Stored records
————
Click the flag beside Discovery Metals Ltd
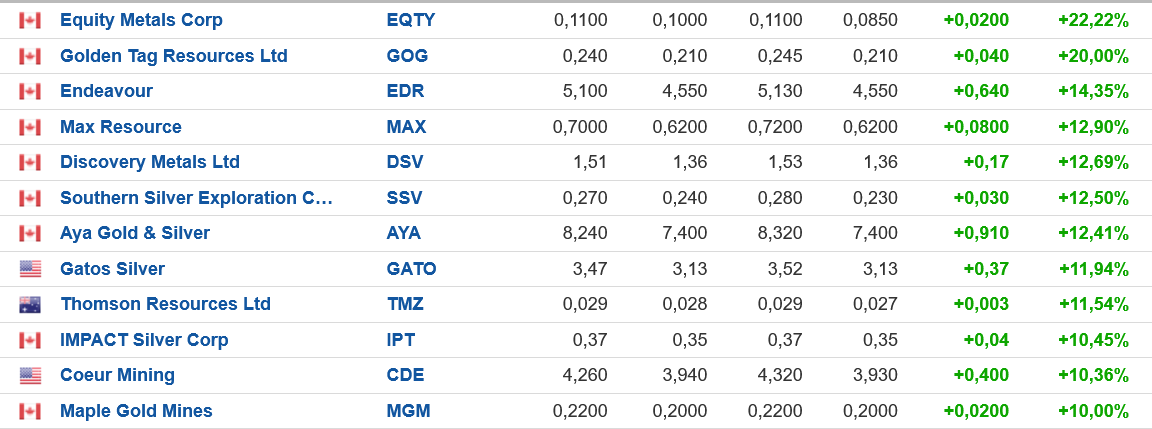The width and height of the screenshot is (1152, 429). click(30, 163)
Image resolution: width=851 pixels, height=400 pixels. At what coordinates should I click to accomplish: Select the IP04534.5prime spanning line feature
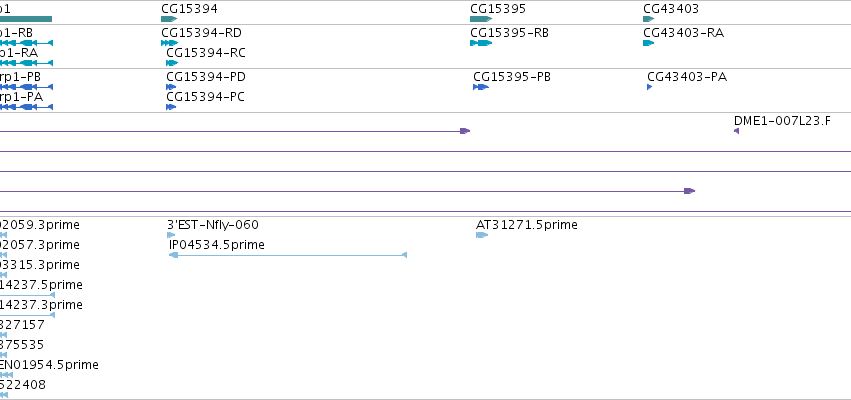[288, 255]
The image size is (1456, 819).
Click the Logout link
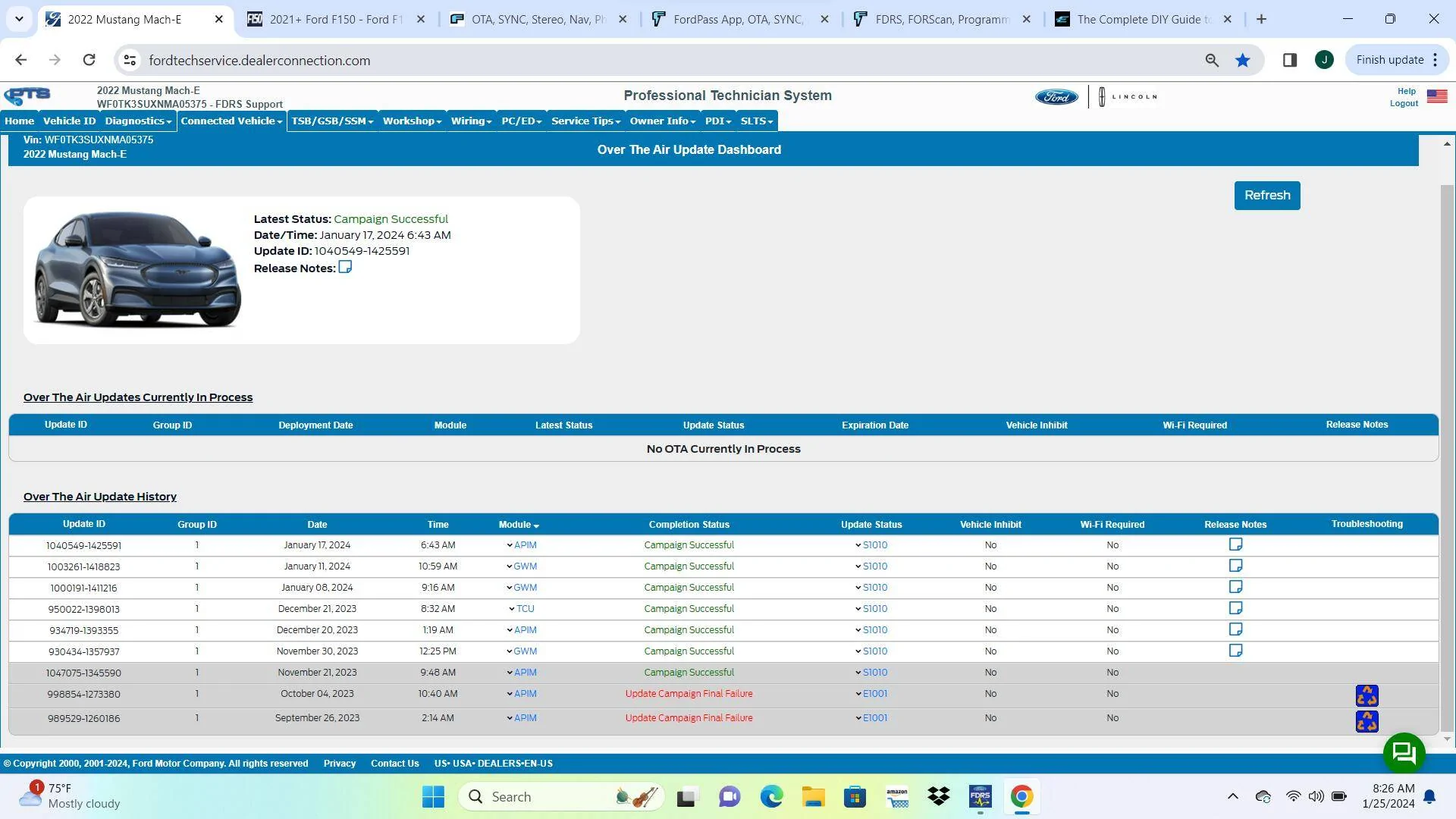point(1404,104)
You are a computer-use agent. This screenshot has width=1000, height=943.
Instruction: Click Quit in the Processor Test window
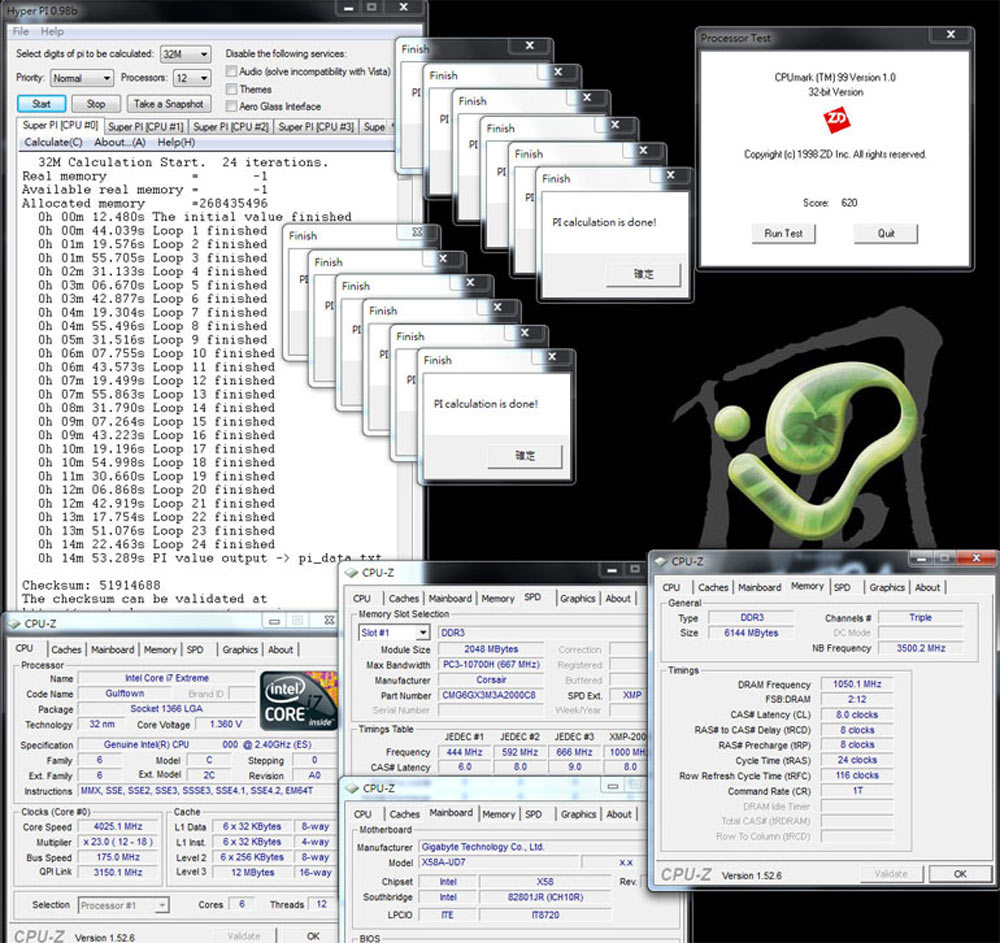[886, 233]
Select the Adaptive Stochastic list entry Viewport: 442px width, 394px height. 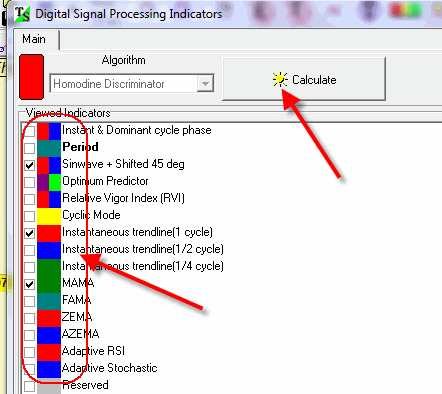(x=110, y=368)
————
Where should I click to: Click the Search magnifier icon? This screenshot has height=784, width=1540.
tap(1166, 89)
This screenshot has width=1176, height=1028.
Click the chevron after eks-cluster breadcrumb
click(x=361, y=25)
————
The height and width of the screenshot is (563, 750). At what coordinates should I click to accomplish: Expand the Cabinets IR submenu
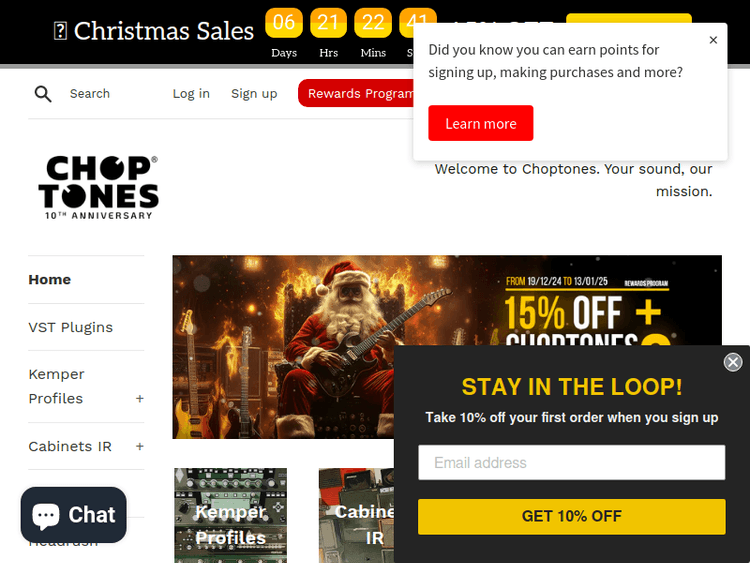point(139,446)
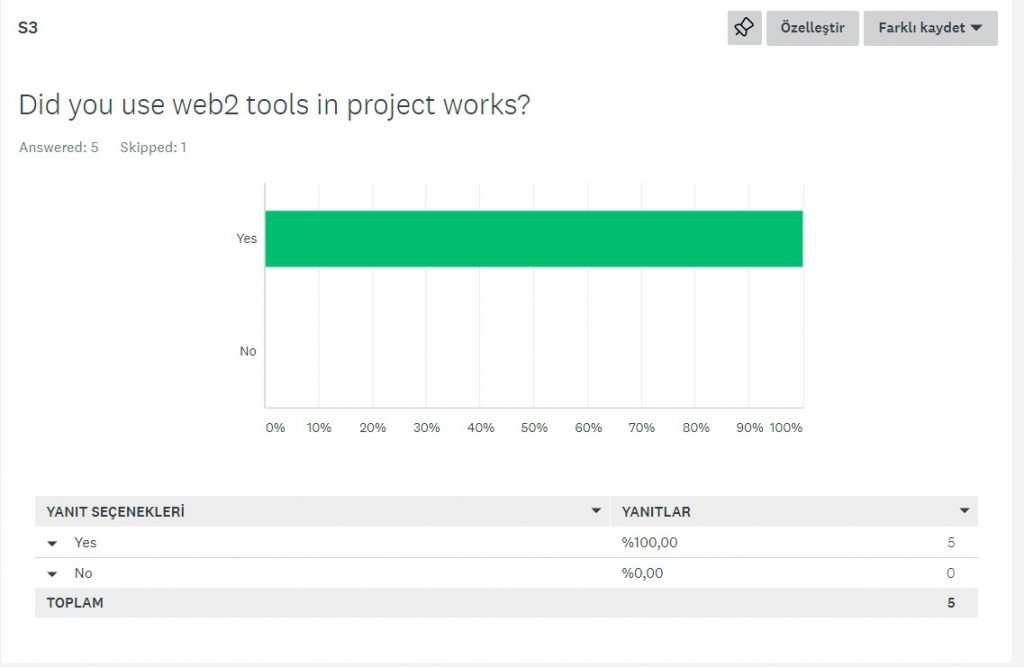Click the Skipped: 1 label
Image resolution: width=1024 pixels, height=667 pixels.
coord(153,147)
————
Task prompt
A verbatim reproduction is expected: starting at the line above that has "Click the flag beside Discovery Metals Ltd", ending at the line that has "You are a computer-use", both included, and with no pictures and no other lines.

Your solution
Click the flag beside Discovery Metals Ltd
The width and height of the screenshot is (1152, 429). click(30, 163)
Image resolution: width=851 pixels, height=400 pixels. At what coordinates should I click to accomplish: Select the IP04534.5prime spanning line feature
[288, 255]
The image size is (1456, 819).
Click the Logout link
point(1404,104)
You are a computer-use agent. This screenshot has width=1000, height=943.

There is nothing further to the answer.